The EO is broad in scope, addressing many of the challenges faced with securing information and operational technology systems. As the Federal Government continues to move closer to proactive threat management, there are various ways you can help prepare to implement changes:

• Keep abreast of proposed updates to the FAR (Federal Acquisition Regulation)
• Anticipate potential future solicitation refresh and/or mass modification or manual modification of contract language to reflect guidance from National Institute of Standards and Technology) NIST, Cybersecurity and Infrastructure Security Agency (CISA) and/or GSA
• Watch for GSA guidance and updates
• Attend training sessions as they become available

Draft FAR Case 2021-019, Standardizing Cybersecurity Requirements for Unclassified Federal 1 Information Systems, implements sections 2(i) and 8(b) of Executive Order 14028, Improving the Nation’s Cybersecurity, relating to standardizing common cybersecurity contractual requirements across Federal agencies for unclassified Federal information systems, pursuant to Department of Homeland Security recommendations. As of 06/23/2022 the resolved draft proposed FAR rule open issues were resolved and it is currently in FAR staff processing.

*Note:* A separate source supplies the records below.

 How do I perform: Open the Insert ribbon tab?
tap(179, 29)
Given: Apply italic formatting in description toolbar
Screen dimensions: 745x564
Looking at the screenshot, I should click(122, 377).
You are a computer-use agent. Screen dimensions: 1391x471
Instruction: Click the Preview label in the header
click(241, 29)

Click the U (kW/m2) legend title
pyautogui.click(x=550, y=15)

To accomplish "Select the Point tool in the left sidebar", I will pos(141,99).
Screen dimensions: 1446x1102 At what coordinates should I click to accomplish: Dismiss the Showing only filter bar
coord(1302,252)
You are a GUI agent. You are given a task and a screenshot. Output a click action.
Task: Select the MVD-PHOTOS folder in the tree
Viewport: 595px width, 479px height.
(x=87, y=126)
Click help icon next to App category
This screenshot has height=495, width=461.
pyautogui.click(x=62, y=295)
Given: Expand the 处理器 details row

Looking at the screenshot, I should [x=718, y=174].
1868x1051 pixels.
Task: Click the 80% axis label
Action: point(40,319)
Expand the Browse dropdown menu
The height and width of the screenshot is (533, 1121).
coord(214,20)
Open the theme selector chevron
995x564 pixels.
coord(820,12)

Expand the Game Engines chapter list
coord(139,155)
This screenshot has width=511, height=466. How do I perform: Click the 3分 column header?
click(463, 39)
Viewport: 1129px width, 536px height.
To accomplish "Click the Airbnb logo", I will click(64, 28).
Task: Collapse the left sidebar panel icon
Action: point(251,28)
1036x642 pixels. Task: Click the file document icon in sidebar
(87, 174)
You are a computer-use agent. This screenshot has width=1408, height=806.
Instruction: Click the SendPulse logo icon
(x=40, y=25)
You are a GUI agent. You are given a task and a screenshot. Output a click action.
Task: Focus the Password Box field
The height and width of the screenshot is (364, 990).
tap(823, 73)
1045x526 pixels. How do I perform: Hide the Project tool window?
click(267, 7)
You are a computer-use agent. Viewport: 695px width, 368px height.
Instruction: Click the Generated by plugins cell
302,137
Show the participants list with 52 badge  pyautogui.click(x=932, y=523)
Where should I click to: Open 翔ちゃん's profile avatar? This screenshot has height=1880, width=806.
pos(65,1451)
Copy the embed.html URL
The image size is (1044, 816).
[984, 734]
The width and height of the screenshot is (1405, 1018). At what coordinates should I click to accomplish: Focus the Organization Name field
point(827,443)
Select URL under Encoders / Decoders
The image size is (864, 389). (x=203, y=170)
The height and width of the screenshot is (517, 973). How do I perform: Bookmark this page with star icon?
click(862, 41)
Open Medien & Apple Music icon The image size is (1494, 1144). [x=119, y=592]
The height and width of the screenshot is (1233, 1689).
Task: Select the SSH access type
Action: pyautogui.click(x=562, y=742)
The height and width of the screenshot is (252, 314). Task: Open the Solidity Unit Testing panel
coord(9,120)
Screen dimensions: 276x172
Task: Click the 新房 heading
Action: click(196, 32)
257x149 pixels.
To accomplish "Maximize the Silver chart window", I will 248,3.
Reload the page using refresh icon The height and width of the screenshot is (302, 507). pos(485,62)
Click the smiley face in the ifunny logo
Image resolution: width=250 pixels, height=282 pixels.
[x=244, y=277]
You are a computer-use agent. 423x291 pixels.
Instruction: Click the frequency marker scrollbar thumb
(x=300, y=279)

Draft FAR Case 2021-017, Cyber Threat and Incident Reporting and Information Sharing, implements sections 2(b)-(c), 2(g)(i), 8(b) of Executive Order 14028, Improving the Nation’s Cybersecurity, relating to sharing of information about cyber threats and incident information and reporting cyber incidents. As of 05/22/2022 the FAR staff notified Defense Acquisition Regulation (DAR) staff of Civilian Agency Acquisition Council (CAAC) differences from team report or Defense Acquisition Regulations Council (DARC) suggested changes. The DAR and FAR staff are resolving draft proposed FAR rule open issues.